Thursday, January 25, 2018

Tomoko Hori -- Seaside Hotel 805(シーサイドホテル805)


I've stayed at a few seaside hotels...well, more like bayside hotels but the water was still salty. One establishment was the Portopia Hotel in Kobe. The JET Renewers' Conference was held there in 1990 and all of us JETs who were planning to go onto another year of teaching were obliged to go there. It was a pretty luxurious place in a city that I thought resembled more like a metropolis in California than Tokyo. Mind you, within half a decade, the largest city in Japan would undertake a major urban project which begat Odaiba.


I actually bookmarked this song several months ago but have decided to put it up tonight. As much as there are a lot of City Pop songs that have been unearthed over the years and are still yet to be discovered by me, there are also a lot of aidoru tunes in the 1970s and 1980s that have remained unknown, and churlishly speaking, perhaps some of them should be left unknown. But that is of course a matter of personal opinion.

However, I did pick Tomoko Hori's(堀智子)"Seaside Hotel 805"(シーサイドホテル805)because I had never heard of this 70s aidoru and the song itself had that nostalgic hippy-skippy melody that screamed bell-bottomed pants and big hair. I could find barely anything about Hori but this page shows the 6 singles that she released in the mid-70s including this debut single which came out in August 1975. The cover of her made me think that she was auditioning for the main role in a live-action version of "Cutey Honey".
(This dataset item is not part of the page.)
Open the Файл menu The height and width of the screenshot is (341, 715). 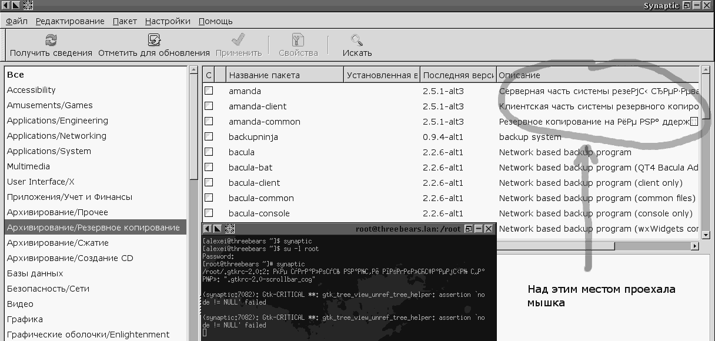(x=16, y=21)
Written by Ou Yoshida(吉田旺)and composed by Koichi Morita(森田公一), "Seaside Hotel 805" not only feels like a happy 70s kayo with that loopy electric guitar and strings but there is a 1950s/1960s sax in there and the overall music has me thinking girls dancing in their go-go boots from the previous decade. No idea how Hori's aidoru career went but I'm glad that I could find some of these tunes that perhaps even many Japanese of a certain age (namely mine) had forgotten or not even known about.